Data in this exercise:
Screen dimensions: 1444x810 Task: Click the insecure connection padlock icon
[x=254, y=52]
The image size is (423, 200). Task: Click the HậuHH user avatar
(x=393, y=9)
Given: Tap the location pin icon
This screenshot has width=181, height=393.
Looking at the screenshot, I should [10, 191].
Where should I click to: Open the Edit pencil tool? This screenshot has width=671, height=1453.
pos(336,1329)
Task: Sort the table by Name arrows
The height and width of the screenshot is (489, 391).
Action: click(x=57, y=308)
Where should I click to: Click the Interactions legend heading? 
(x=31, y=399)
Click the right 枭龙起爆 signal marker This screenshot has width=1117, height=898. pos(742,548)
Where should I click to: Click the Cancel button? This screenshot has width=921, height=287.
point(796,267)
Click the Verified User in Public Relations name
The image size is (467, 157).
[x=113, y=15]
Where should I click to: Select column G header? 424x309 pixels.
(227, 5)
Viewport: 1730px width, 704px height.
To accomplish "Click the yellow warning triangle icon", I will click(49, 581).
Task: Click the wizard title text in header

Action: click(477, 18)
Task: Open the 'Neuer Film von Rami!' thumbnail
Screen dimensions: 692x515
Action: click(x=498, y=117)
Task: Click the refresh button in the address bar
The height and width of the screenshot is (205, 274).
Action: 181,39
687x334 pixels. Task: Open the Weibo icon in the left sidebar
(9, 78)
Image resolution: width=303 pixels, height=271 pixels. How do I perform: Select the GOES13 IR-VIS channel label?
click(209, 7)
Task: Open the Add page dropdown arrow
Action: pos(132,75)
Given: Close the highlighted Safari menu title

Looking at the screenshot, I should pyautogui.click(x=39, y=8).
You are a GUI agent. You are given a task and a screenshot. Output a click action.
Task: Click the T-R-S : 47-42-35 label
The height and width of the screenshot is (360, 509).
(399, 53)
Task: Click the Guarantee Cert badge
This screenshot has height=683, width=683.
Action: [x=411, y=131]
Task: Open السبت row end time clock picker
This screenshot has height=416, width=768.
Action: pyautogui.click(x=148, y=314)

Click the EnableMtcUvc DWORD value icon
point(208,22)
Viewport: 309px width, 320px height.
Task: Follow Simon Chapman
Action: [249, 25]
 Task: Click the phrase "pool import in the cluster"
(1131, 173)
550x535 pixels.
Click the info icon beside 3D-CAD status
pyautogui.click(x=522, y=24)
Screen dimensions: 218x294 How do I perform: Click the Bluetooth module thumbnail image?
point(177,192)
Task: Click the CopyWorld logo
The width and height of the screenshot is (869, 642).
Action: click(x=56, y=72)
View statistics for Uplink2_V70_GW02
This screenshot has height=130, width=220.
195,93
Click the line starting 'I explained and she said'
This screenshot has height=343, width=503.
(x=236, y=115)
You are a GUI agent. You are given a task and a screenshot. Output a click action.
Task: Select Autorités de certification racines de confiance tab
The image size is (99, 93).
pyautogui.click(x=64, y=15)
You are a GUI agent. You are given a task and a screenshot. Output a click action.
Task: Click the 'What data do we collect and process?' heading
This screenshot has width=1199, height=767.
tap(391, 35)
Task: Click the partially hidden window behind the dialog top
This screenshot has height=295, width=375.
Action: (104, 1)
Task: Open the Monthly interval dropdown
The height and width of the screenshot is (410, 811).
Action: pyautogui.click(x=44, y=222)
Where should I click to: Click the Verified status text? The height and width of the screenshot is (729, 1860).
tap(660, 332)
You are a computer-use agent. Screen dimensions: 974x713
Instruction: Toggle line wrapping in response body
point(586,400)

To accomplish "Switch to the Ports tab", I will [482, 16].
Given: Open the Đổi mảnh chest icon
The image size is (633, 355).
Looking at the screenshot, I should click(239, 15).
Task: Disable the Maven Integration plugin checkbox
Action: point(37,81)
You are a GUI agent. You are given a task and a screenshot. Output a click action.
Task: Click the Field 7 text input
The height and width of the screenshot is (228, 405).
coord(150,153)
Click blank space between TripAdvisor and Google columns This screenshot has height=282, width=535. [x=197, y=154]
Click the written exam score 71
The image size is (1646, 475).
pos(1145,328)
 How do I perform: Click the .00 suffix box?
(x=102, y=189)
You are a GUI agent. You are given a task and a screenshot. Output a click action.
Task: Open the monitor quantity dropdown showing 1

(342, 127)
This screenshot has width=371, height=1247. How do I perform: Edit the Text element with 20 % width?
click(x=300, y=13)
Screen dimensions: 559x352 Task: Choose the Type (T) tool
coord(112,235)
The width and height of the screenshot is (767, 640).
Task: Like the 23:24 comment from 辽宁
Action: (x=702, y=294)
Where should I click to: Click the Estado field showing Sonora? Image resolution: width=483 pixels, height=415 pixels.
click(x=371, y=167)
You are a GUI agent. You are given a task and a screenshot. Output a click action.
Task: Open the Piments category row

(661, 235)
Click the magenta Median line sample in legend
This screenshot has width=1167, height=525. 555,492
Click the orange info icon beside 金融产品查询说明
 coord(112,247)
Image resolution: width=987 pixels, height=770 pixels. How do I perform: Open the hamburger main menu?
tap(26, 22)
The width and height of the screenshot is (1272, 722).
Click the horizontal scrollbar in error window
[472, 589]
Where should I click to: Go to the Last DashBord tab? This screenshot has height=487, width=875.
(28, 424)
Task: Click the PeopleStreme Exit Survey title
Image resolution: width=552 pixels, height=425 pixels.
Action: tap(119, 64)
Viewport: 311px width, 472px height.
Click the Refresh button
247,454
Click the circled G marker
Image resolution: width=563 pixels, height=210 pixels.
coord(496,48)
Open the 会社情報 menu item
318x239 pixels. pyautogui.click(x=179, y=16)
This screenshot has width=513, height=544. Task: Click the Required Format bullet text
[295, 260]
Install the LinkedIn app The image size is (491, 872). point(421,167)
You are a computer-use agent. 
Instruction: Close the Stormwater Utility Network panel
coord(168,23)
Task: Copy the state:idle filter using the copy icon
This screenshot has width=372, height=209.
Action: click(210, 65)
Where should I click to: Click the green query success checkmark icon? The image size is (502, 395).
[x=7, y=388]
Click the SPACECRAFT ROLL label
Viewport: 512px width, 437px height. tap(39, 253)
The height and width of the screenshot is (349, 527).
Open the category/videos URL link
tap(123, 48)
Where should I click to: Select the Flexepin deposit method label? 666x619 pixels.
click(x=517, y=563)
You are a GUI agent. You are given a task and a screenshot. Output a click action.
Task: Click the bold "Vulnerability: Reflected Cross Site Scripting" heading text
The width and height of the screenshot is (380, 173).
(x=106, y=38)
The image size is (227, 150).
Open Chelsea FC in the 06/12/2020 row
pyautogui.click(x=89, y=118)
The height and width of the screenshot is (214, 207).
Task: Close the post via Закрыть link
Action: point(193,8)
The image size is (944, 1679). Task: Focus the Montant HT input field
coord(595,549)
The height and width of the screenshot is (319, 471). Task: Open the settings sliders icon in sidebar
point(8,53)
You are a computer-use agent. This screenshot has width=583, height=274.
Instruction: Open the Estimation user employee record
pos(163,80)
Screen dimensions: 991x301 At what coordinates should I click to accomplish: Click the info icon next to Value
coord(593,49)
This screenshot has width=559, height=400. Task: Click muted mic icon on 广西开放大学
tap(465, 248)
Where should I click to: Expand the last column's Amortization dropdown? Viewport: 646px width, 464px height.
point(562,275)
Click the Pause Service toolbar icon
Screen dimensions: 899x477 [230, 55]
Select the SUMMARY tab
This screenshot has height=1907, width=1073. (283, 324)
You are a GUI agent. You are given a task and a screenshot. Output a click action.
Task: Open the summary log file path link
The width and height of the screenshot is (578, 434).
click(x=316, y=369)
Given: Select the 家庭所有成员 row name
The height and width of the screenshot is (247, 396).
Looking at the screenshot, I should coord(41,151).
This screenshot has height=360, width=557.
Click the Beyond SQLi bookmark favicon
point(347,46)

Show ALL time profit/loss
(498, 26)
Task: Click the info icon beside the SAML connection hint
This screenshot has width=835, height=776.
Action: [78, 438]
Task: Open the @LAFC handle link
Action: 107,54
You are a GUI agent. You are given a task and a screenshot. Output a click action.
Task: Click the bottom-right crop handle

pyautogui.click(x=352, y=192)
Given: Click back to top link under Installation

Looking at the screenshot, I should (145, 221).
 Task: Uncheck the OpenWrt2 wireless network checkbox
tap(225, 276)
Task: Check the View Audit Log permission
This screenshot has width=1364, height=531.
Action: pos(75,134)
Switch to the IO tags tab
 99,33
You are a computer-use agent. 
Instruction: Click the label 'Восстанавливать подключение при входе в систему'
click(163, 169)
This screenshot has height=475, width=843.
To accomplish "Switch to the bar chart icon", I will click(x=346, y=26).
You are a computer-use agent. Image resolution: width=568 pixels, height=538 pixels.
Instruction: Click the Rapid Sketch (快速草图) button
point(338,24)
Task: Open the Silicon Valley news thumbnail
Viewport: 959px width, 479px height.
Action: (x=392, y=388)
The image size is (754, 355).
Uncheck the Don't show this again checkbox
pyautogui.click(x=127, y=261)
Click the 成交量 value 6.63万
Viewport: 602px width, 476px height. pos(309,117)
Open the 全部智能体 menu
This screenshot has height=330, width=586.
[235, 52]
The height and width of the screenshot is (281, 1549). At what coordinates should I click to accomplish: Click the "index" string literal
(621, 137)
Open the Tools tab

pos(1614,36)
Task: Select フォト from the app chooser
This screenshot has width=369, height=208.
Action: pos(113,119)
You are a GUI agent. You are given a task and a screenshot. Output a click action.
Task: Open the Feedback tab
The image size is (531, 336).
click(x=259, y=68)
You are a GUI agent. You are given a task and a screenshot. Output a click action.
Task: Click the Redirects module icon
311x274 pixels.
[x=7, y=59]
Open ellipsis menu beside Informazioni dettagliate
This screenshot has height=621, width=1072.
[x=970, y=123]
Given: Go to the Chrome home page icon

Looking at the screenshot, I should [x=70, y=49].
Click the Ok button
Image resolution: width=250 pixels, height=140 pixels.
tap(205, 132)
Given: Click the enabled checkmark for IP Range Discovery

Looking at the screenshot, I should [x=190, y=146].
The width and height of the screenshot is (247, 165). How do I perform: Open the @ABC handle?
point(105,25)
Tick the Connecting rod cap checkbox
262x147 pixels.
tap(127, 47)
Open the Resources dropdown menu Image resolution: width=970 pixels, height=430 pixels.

Problem to solve:
Show the lines of the material that contain the word "computer".

Output of the task:
You are a computer-use agent. Screen dimensions: 974x713
You are a computer-use agent. 
You are a computer-use agent. This screenshot has width=583, height=274.
You are a computer-use agent. 
You are a computer-use agent. Image resolution: width=568 pixels, height=538 pixels.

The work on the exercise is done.